Slight Shift In Insolvencies and Bad Loan Debts May 8th, 2012
Although many individuals across the UK are still facing financial difficulty with their personal loans, credit cards and other debts, there was a slight drop in the number of people entering into an insolvency agreement over the course of the first three months of this year.
The news comes from the credit reference agency Experian, who say that their latest figures show that there were 4.7 per cent fewer insolvencies through bad loan debts in the UK during the first three months of the year, compared with the same period twelve months earlier.

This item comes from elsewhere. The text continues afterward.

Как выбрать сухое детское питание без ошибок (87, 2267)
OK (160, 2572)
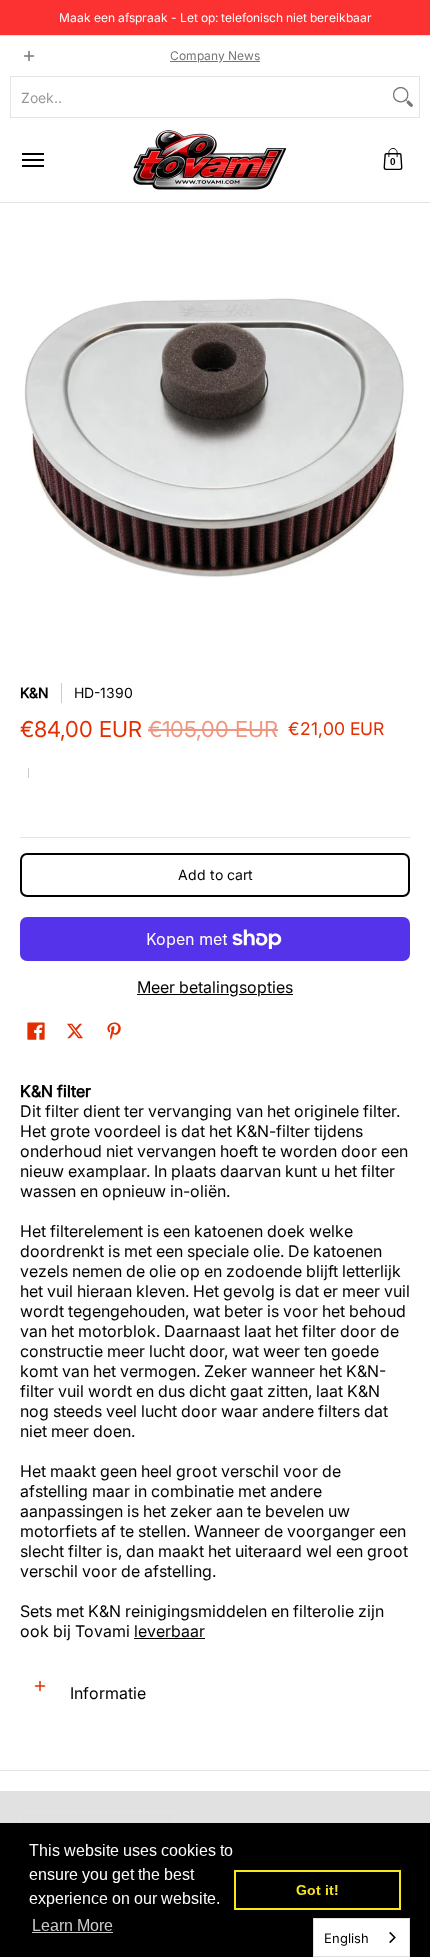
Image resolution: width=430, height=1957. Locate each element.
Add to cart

The best improvement in the figures was amongst young professional people and those who have bought a house recently. However, there was an increase in bad loan debs and insolvencies amongst wealthier individual and retired people with a reasonable pension income, where bad loan debs and insolvencies increased by 25 per cent, compared with the same period last year, although these groups only accounted for 2.70 per cent and 3.35 per cent respectively of bad loan debts overall.
The largest group for insolvencies and bad loan debts is still those individuals who are dependent on state benefits, with many ex council house tenants who previously took a loan out to buy their council house, now facing insolvency proceedings through their bad loan debts.
This sector accounts for around 9.26 per cent of the overall population, however insolvencies and bad loan debts in the same sector account for 14.6 per cent of the national total and has seen an increase of 23 per cent this year, above the same time twelve months ago.
Simon Waller of Experian said “By using data and analytics to identify the specific needs and characteristics of customers, lenders can better identify those that are genuinely struggling with their household bills and loan and credit commitments so they can treat them sensitively and according to their individual circumstances.”